**WORK REQUIRED:** Reproduce the records below exactly as they are written.

++++ DATASET EXTRACT

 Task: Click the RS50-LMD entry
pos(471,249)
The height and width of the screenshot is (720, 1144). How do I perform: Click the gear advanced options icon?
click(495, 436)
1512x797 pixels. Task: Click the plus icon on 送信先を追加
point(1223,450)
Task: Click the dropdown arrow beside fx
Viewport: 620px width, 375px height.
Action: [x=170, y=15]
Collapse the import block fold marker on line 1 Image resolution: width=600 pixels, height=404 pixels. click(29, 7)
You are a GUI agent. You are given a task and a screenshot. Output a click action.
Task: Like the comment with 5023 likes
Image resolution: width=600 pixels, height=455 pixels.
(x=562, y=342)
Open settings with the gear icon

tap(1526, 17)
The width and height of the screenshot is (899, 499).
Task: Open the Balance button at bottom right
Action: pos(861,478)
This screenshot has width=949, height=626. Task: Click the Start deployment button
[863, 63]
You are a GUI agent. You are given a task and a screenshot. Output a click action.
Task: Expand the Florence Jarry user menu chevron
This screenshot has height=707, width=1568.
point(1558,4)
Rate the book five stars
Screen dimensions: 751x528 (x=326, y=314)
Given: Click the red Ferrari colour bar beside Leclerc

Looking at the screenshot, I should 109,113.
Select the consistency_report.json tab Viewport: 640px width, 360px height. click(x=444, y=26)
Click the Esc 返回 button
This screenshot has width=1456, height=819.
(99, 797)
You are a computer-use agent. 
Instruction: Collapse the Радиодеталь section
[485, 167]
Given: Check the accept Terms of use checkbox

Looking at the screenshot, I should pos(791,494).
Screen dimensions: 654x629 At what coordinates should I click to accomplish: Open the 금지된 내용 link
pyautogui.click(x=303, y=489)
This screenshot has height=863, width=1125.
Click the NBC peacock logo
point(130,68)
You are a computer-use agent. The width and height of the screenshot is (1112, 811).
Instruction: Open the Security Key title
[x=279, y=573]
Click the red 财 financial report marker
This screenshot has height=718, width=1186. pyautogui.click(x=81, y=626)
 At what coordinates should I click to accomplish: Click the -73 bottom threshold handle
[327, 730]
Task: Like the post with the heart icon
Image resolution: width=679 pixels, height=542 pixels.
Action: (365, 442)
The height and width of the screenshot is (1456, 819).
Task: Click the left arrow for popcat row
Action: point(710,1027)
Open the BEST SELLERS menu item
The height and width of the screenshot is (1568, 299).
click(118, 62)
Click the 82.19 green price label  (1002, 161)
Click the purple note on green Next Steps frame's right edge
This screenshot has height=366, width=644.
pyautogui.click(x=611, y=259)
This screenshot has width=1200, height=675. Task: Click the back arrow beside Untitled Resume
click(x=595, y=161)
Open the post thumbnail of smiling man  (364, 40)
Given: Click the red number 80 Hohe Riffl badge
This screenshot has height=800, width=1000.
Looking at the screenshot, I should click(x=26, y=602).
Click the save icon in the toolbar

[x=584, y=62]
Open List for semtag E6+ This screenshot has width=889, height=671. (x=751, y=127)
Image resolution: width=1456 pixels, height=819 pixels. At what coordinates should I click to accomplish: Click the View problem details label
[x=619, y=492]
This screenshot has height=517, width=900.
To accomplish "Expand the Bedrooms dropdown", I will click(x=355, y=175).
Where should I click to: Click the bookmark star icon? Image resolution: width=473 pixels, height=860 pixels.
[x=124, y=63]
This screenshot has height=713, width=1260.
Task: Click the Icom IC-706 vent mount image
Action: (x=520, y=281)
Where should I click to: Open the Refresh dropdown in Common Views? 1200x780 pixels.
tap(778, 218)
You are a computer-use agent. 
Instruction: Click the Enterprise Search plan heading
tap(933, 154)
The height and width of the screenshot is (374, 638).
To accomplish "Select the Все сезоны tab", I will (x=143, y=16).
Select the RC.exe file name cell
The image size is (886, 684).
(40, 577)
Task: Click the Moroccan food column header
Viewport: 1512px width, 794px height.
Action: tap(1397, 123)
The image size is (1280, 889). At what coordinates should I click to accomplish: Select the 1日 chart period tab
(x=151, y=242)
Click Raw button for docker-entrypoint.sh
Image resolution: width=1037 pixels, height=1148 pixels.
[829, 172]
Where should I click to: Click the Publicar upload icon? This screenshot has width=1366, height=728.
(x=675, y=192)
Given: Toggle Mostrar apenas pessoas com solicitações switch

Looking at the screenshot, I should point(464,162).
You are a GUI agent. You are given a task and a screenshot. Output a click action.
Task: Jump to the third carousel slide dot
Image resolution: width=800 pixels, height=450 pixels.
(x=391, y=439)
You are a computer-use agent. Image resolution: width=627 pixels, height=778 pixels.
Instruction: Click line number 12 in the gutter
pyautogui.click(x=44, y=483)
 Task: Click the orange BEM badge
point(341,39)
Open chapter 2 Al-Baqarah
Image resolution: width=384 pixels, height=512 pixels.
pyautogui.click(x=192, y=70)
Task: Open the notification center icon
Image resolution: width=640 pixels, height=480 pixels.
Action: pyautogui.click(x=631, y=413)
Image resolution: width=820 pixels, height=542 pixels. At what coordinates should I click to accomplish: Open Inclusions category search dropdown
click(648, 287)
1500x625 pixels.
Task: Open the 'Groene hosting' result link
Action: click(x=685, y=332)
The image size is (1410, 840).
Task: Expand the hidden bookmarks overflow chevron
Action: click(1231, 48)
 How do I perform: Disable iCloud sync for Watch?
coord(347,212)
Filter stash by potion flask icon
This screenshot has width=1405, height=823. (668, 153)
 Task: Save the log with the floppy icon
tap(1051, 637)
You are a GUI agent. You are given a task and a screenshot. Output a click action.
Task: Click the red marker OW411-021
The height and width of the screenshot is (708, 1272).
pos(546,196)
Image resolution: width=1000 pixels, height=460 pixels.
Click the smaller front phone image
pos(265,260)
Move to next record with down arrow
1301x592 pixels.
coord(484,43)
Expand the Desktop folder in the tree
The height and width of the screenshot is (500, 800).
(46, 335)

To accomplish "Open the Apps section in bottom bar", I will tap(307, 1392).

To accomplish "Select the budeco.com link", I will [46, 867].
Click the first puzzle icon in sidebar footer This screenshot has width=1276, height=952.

++++++++

**OUTPUT FOR THIS EXERCISE:**
 Task: Click the RS50-LMD entry
pos(471,249)
The height and width of the screenshot is (720, 1144). How do I perform: Click the gear advanced options icon?
click(495, 436)
1512x797 pixels. Task: Click the plus icon on 送信先を追加
point(1223,450)
Task: Click the dropdown arrow beside fx
Viewport: 620px width, 375px height.
Action: [x=170, y=15]
Collapse the import block fold marker on line 1 Image resolution: width=600 pixels, height=404 pixels. click(29, 7)
You are a GUI agent. You are given a task and a screenshot. Output a click action.
Task: Like the comment with 5023 likes
Image resolution: width=600 pixels, height=455 pixels.
(x=562, y=342)
Open settings with the gear icon

tap(1526, 17)
The width and height of the screenshot is (899, 499).
Task: Open the Balance button at bottom right
Action: pos(861,478)
This screenshot has width=949, height=626. Task: Click the Start deployment button
[863, 63]
You are a GUI agent. You are given a task and a screenshot. Output a click action.
Task: Expand the Florence Jarry user menu chevron
This screenshot has height=707, width=1568.
point(1558,4)
Rate the book five stars
Screen dimensions: 751x528 (x=326, y=314)
Given: Click the red Ferrari colour bar beside Leclerc

Looking at the screenshot, I should 109,113.
Select the consistency_report.json tab Viewport: 640px width, 360px height. click(x=444, y=26)
Click the Esc 返回 button
This screenshot has width=1456, height=819.
(99, 797)
You are a computer-use agent. 
Instruction: Collapse the Радиодеталь section
[485, 167]
Given: Check the accept Terms of use checkbox

Looking at the screenshot, I should pos(791,494).
Screen dimensions: 654x629 At what coordinates should I click to accomplish: Open the 금지된 내용 link
pyautogui.click(x=303, y=489)
This screenshot has height=863, width=1125.
Click the NBC peacock logo
point(130,68)
You are a computer-use agent. The width and height of the screenshot is (1112, 811).
Instruction: Open the Security Key title
[x=279, y=573]
Click the red 财 financial report marker
This screenshot has height=718, width=1186. pyautogui.click(x=81, y=626)
 At what coordinates should I click to accomplish: Click the -73 bottom threshold handle
[327, 730]
Task: Like the post with the heart icon
Image resolution: width=679 pixels, height=542 pixels.
Action: (365, 442)
The height and width of the screenshot is (1456, 819).
Task: Click the left arrow for popcat row
Action: point(710,1027)
Open the BEST SELLERS menu item
The height and width of the screenshot is (1568, 299).
click(118, 62)
Click the 82.19 green price label  (1002, 161)
Click the purple note on green Next Steps frame's right edge
This screenshot has height=366, width=644.
pyautogui.click(x=611, y=259)
This screenshot has width=1200, height=675. Task: Click the back arrow beside Untitled Resume
click(x=595, y=161)
Open the post thumbnail of smiling man  (364, 40)
Given: Click the red number 80 Hohe Riffl badge
This screenshot has height=800, width=1000.
Looking at the screenshot, I should click(x=26, y=602).
Click the save icon in the toolbar

[x=584, y=62]
Open List for semtag E6+ This screenshot has width=889, height=671. (x=751, y=127)
Image resolution: width=1456 pixels, height=819 pixels. At what coordinates should I click to accomplish: Click the View problem details label
[x=619, y=492]
This screenshot has height=517, width=900.
To accomplish "Expand the Bedrooms dropdown", I will click(x=355, y=175).
Where should I click to: Click the bookmark star icon? Image resolution: width=473 pixels, height=860 pixels.
[x=124, y=63]
This screenshot has height=713, width=1260.
Task: Click the Icom IC-706 vent mount image
Action: (x=520, y=281)
Where should I click to: Open the Refresh dropdown in Common Views? 1200x780 pixels.
tap(778, 218)
You are a computer-use agent. 
Instruction: Click the Enterprise Search plan heading
tap(933, 154)
The height and width of the screenshot is (374, 638).
To accomplish "Select the Все сезоны tab", I will (x=143, y=16).
Select the RC.exe file name cell
The image size is (886, 684).
(40, 577)
Task: Click the Moroccan food column header
Viewport: 1512px width, 794px height.
Action: tap(1397, 123)
The image size is (1280, 889). At what coordinates should I click to accomplish: Select the 1日 chart period tab
(x=151, y=242)
Click Raw button for docker-entrypoint.sh
Image resolution: width=1037 pixels, height=1148 pixels.
[829, 172]
Where should I click to: Click the Publicar upload icon? This screenshot has width=1366, height=728.
(x=675, y=192)
Given: Toggle Mostrar apenas pessoas com solicitações switch

Looking at the screenshot, I should point(464,162).
You are a GUI agent. You are given a task and a screenshot. Output a click action.
Task: Jump to the third carousel slide dot
Image resolution: width=800 pixels, height=450 pixels.
(x=391, y=439)
You are a computer-use agent. Image resolution: width=627 pixels, height=778 pixels.
Instruction: Click line number 12 in the gutter
pyautogui.click(x=44, y=483)
 Task: Click the orange BEM badge
point(341,39)
Open chapter 2 Al-Baqarah
Image resolution: width=384 pixels, height=512 pixels.
pyautogui.click(x=192, y=70)
Task: Open the notification center icon
Image resolution: width=640 pixels, height=480 pixels.
Action: pyautogui.click(x=631, y=413)
Image resolution: width=820 pixels, height=542 pixels. At what coordinates should I click to accomplish: Open Inclusions category search dropdown
click(648, 287)
1500x625 pixels.
Task: Open the 'Groene hosting' result link
Action: click(x=685, y=332)
The image size is (1410, 840).
Task: Expand the hidden bookmarks overflow chevron
Action: click(1231, 48)
 How do I perform: Disable iCloud sync for Watch?
coord(347,212)
Filter stash by potion flask icon
This screenshot has width=1405, height=823. (668, 153)
 Task: Save the log with the floppy icon
tap(1051, 637)
You are a GUI agent. You are given a task and a screenshot. Output a click action.
Task: Click the red marker OW411-021
The height and width of the screenshot is (708, 1272).
pos(546,196)
Image resolution: width=1000 pixels, height=460 pixels.
Click the smaller front phone image
pos(265,260)
Move to next record with down arrow
1301x592 pixels.
coord(484,43)
Expand the Desktop folder in the tree
The height and width of the screenshot is (500, 800).
(46, 335)

To accomplish "Open the Apps section in bottom bar", I will tap(307, 1392).

To accomplish "Select the budeco.com link", I will [46, 867].
Click the first puzzle icon in sidebar footer This screenshot has width=1276, height=952.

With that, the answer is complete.